Выбрать главу

— Вы подопечная моей дорогой подруги, мадам Адриенн Вайль, и я не хочу разочаровать и тем прогневать ее, — усмехается он, и я улыбаюсь в ответ этому поразительно задорному джентльмену, известному своими научными достижениями и участием в Сопротивлении во время войны. Дружба с Адриенн, французской исследовательницей, с которой я познакомилась еще в Кембридже, принесла мне много приятных сюрпризов, знакомство с месье Матьё — один из них, и случилось оно как нельзя кстати.

— Вы и мадам Вайль так заботитесь обо мне, — отвечаю я, вспоминая все, что подруга сделала для меня за эти годы. — Вы помогли мне получить эту должность, а она нашла мне квартиру.

— Исключительному уму — исключительное отношение, — серьезно, уже без улыбки, говорит он. — Увидев, как вы представляли в Королевском институте в Лондоне свою работу, играючи упорядочивая хаотичный мир угля, а затем на лету исправили анализ рентгенограмм другого докладчика, я не мог не предложить вам должность.
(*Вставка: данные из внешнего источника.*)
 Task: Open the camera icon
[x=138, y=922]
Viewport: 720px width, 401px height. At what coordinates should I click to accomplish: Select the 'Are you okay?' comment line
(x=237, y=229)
Как мы могли упустить шанс заполучить chercheur с таким искусным пониманием trous dans le charbon? — он на секунду задумывается и снова улыбается. — Или пористости угля, я слышал, вы так это называете?

Его от души веселят и моя формулировка «пористость угля», и это воспоминание. Напряжение отпускает меня. Ведь когда я поднялась на конференции в Королевском институте, чтобы указать на недостатки в данных докладчика, не все отнеслись к этому благосклонно. Двое ученых из аудитории попросили меня сесть, один даже закричал «женщинам следует знать свое место», а на лицах других читалось недоумение. И не из-за того, что двое ученых поспорили, а из-за того, что я дерзнула исправить ошибку коллеги-мужчины.

Отсмеявшись, месье Матьё хвалит мои исследования микроструктуры угля. Я действительно проводила эксперимент по собственному методу и использовала необычный способ измерения пористости с помощью молекулы гелия, но не могу сказать, что в результате удалось упорядочить все знания об угле.

— Вы же понимаете, что я могу применить свои методы не только к углю? — предлагаю я, думая о том, как удивилась бы моя семья, увидев этот бойкий обмен репликами. Почему-то непринужденная беседа на французском дается мне легче, чем на английском, на котором у меня так складно не получается — на нем я или слишком застенчива, или чересчур прямолинейна. Кажется, французский язык сам ведет меня и сглаживает мою резкость.

— На это мы и рассчитываем, — восклицает он. Хотя смех утих, месье Матьё по-прежнему улыбается и добавляет: — Хотя скоро вы поймете, что в послевоенной Франции хорошую квартиру найти труднее, чем хорошую научную должность, и будете гораздо признательнее Вайль, чем мне.

Я знаю, какая удача, что Адриенн смогла для меня снять комнату в огромной квартире на рю Гарансьер всего в нескольких кварталах от таких популярных на Левом Берегу мест, как «Кафе де Флор» и «Ле Дё Маго». Владелица квартиры, строгая вдова профессора, которая все еще носит черное траурное платье и предпочитает, чтобы к ней обращались просто «мадам», согласилась принять меня по просьбе Адриенн, работавшей вместе с ее покойным мужем — иначе в Париже почти невозможно найти жилье. И не важно, что ванну можно принимать лишь раз в неделю, а на кухню заходить только по вечерам, зато потолки в квартире высокие, а одну из спален переделали в библиотеку со стеллажами вдоль всех стен — просто мечта.

— Прошу вас, — он жестом указывает на длинный коридор, ведущий из вестибюля. — Месье Жак Меринг с нетерпением ждет свою новую chercheur.

Месье Матьё ведет меня сквозь лабиринт коридоров, мимо трех групп исследователей в белых халатах, среди которых, к моему изумлению, оказываются и женщины. Я слышала, что французы ценят интеллект превыше всего — неважно, мужской он или женский, — но всегда думала, что это лишь слова, поскольку так говорили сами французы. Но невозможно не заметить, как много женщин здесь работает, и это поражает меня, ведь на моем прежнем месте работы в БИАПИУ такого не было.

Наконец мы останавливаемся. Перед нами открытая дверь, за которой тянется просторное, заполненное черными лабораторными столами и оборудованием помещение, похожее на улей с роем ученых, так увлеченных своими делами, что они, кажется, даже не замечают нашего присутствия. Шум научных приборов и умы, занятые передовыми исследованиями — для меня это словно симфония. Я не верю в загробную жизнь, но, если бы верила, она была бы похожа на это место.